▶ **EXERCISE INSTRUCTIONS**: Retype the items starting at the beginning of the items and ending at the line that contains "Looking at the screenshot, I should pos(115,57).", including both ends.
----------------------------------------
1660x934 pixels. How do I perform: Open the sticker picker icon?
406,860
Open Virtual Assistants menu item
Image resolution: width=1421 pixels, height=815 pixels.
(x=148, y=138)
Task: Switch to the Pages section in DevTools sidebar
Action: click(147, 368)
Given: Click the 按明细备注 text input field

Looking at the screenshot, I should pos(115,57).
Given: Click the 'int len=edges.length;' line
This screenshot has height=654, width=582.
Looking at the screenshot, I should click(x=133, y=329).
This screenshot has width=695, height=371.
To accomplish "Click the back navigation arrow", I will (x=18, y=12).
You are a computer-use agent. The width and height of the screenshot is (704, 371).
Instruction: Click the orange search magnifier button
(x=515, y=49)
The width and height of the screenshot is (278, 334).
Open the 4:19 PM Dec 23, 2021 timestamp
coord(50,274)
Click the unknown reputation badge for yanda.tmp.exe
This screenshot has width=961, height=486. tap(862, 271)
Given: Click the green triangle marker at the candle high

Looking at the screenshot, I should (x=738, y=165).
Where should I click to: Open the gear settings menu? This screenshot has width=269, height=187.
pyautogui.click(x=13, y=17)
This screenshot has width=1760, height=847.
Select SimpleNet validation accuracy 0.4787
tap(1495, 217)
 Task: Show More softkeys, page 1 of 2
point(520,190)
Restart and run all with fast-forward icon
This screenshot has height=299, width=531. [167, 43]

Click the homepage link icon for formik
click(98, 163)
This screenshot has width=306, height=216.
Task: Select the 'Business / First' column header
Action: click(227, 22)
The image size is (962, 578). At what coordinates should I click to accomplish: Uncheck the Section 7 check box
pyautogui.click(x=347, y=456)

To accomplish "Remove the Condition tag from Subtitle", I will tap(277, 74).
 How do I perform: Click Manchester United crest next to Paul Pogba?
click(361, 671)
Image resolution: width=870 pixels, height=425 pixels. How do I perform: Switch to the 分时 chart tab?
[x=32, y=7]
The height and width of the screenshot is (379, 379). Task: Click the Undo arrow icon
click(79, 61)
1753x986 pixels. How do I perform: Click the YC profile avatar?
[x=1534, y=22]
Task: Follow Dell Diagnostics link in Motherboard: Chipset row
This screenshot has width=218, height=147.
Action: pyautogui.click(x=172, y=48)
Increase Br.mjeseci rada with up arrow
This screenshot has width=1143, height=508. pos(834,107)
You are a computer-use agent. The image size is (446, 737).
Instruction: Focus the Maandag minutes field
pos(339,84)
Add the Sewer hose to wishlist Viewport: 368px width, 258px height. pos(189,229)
----------------------------------------
▶ **TASK ANSWER**:
1660x934 pixels. How do I perform: Open the sticker picker icon?
406,860
Open Virtual Assistants menu item
Image resolution: width=1421 pixels, height=815 pixels.
(x=148, y=138)
Task: Switch to the Pages section in DevTools sidebar
Action: click(147, 368)
Given: Click the 按明细备注 text input field

Looking at the screenshot, I should pos(115,57).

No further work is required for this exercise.